I ricercatori, utilizzando il database Web of Science (archivio ufficiale delle pubblicazioni scientificamente riconosciute), hanno preso in considerazione 49 innovazioni del campo medico uscite tra il 1990 e il 2004 su riviste indicizzate, con più di mille citazioni. Gli scienziati hanno, quindi, misurato il tempo trascorso dalla prima comunicazione ufficiale della scoperta (preparazione, isolamento o sintesi di un principio farmacologico) alla prima pubblicazione riguardante l’applicazione pratica.

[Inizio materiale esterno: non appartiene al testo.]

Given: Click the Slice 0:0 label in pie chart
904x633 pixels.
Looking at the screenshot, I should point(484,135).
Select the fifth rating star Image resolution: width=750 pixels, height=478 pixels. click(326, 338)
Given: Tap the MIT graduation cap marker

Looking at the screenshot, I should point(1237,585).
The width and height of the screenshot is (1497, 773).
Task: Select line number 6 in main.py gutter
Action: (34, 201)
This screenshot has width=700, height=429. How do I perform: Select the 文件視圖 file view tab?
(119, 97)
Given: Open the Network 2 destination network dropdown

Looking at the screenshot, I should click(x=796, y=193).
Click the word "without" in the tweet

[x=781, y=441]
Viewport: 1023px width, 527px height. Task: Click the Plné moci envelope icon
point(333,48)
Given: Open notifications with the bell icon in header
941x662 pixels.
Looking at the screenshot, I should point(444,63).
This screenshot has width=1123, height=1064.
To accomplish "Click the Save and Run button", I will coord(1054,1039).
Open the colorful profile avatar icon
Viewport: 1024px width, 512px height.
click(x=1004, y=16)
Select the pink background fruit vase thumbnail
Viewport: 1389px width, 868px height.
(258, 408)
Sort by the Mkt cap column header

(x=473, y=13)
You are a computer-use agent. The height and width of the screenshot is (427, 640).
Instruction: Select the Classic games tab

I risultati non sono incoraggianti: il lasso di tempo varia da 14 a 44 anni, con una mediana (cioè il valore che “taglia” in due la distribuzione) di 24 anni e una media – come è stato anticipato – di 15 . Se la scoperta è stata confutata da un’altra pubblicazione, poi, il tempo si dilata fino anche a 50 anni. È il caso degli studi su flavonoidi, vitamina E ed estrogeni, i cui benefici erano stati descritti almeno quattro decenni prima dell’inizio del loro utilizzo in campo farmacologico negli anni Novanta. Ma il dato più sconcertante è che, se si considera l’applicazione finale sugli esseri umani (dunque non solo l’applicazione pratica su cavie da laboratorio), il tempo può arrivare 221 anni.
Gli autori suggeriscono di non affrettarsi a pubblicare risultati di ricerche di base sbandierando future applicazioni sui malati. Non prima, almeno, di aver ripetuto ampiamente gli esperimenti con tecniche standardizzate. Altrimenti la scienza rischia di perdere di credibilità per quelle promesse mai mantenute. (i.n.)